Les chercheurs ont créé un algorithme relatif à l’indice de dysbiose (ID) pour obtenir une représentation numérique du niveau de dysbiose selon son écart par rapport à la normobiose. Ils ont établi qu’un ID de >2 pouvait être qualifié de dysbiose pertinente sur le plan clinique. Les chercheurs ont décelé une dysbiose chez 73 % des patients atteints du SII, chez 70 % des patients atteints de la MII n’ayant jamais reçu de traitement et chez 80 % des patients souffrant de la MII, mais étant en rémission clinique. En revanche, ils ont décelé une dysbiose chez seulement 16 % des sujets témoins.
L’avenir de la médecine?
Les résultats du test GA Map™ appuient un nouveau paradigme en ce qui concerne la dysbiose et les maladies. En utilisant l’écart par rapport à un profil établi de normobiose comme indicateur de maladie et de rechute, Casen et coll. ouvrent la voie à une façon révolutionnaire de personnaliser le traitement des personnes ayant obtenu un diagnostic de SII ou de MII. Les chercheurs espèrent que cette découverte mènera au développement ultérieur de plans de traitement thérapeutiques individualisés servant à rétablir l’équilibre du microbiote intestinal.

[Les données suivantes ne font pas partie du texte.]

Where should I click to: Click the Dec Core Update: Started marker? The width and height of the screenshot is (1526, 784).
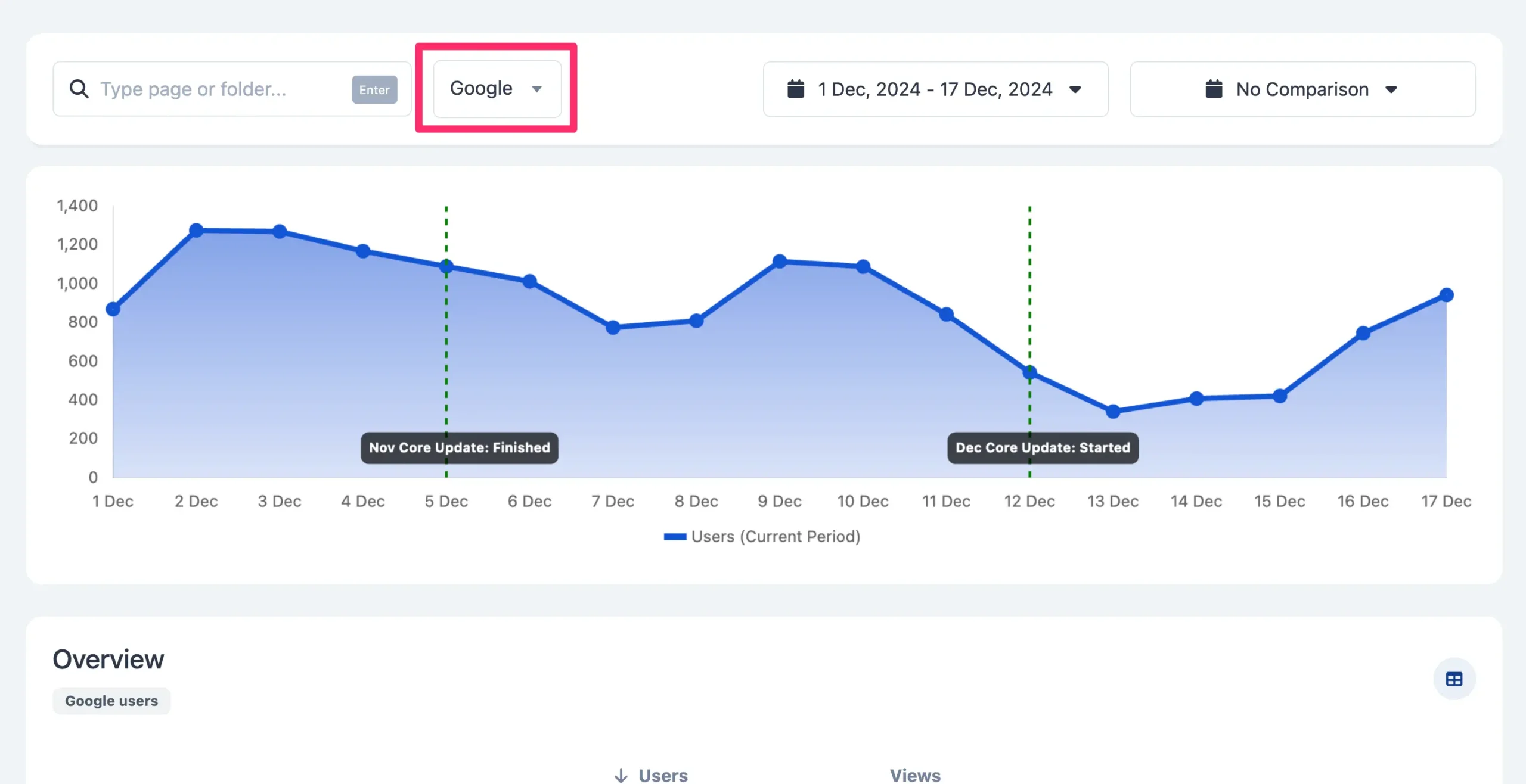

Quoique les chercheurs aient bon espoir que les cliniciens pourront utiliser le modèle de l’index de dysbiose pour révéler l’état de maladie, leur étude présente des limites. Premièrement, le fait d’utiliser principalement des sujets scandinaves pour établir un profil de normobiose limite la compréhension de la communauté scientifique de ce qui constitue des intestins en santé à un groupe démographique particulier. Deuxièmement, l’utilisation du séquençage à haut débit comme outil d’analyse des bactéries intestinales par les chercheurs signifie que ceux-ci n’ont utilisé qu’une petite section du gène bactérien ARNr 16S pour explorer le large éventail de bactéries dans les intestins. Leur modèle n’identifie pas certaines des espèces moins dominantes du microbiote, lesquelles pourraient quand même jouer un rôle vital, et n’offre qu’un aperçu limité de la vaste panoplie de microorganismes.
Toutefois, cette étude a utilisé ce qui s’est avéré le premier test clinique servant à identifier et à caractériser la dysbiose au moyen de prélèvements fécaux, ce qui est prometteur pour le traitement de troubles gastro-intestinaux et d’autres affections. Si d’autres chercheurs partout dans le monde peuvent reproduire ce processus chez des personnes d’ethnies différentes et obtenir des résultats semblables, les régimes de traitement futurs pourraient être sensiblement différents de ceux en utilisation aujourd’hui.